For instance, an uninformed buyer could think they’re buying an NFT of a Mickey Mouse print from one exchange but receive a tokenized image from a different exchange altogether. While they now own that Mickey Mouse NFT, how much value does it have on an unpopulated exchange? Put another way, what value does an oceanfront property have in Antarctica? What options for legal recourse does that uninformed buyer have? Even worse, it might not be an NFT at all; the purchased image might only be an image without the accompanying certificate of authenticity. As NFTs start to move out of walled-garden environments like NBA Topshot, concerns about possible fraud will only grow.

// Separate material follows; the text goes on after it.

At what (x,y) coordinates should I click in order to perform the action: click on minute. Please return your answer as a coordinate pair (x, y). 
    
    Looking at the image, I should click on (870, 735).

Related to this issue is a problem that plagues most content creation on the internet. Parasitic bad actors that look to cash in on the work of others are a major concern for NFTs. This has already happened to artists who post their creation online and to influential social media users whose posts go viral. These creators’ posts are being made into NFTs and immediately sold by strangers. While they’re able to file legal notices with the NFT exchanges that are facilitating these sales, this theft-prevention method does not feel sustainable or fair to the artists who hope to capitalize on their own work. Oftentimes, the artists aren’t even seeking to tokenize their work, but since nearly anything can be tokenized on the blockchain by anyone, internet trolls don’t have to worry about these creators. Fortunately, it is in the NFT marketplaces’ best interest to cooperate with these legal notices and prevent counterfeits or thefts from being sold, but it is not clear that this market-reliance is sustainable as NFTs grow in popularity. This NFT technology is new and growing. Even though some NFTs have been sold for mind-numbing sums, substantive adaption is still a very long way away. These concerns about intellectual property, what purchasers are actually buying, and the long-term viability of this speculative endeavor are certainly worth monitoring.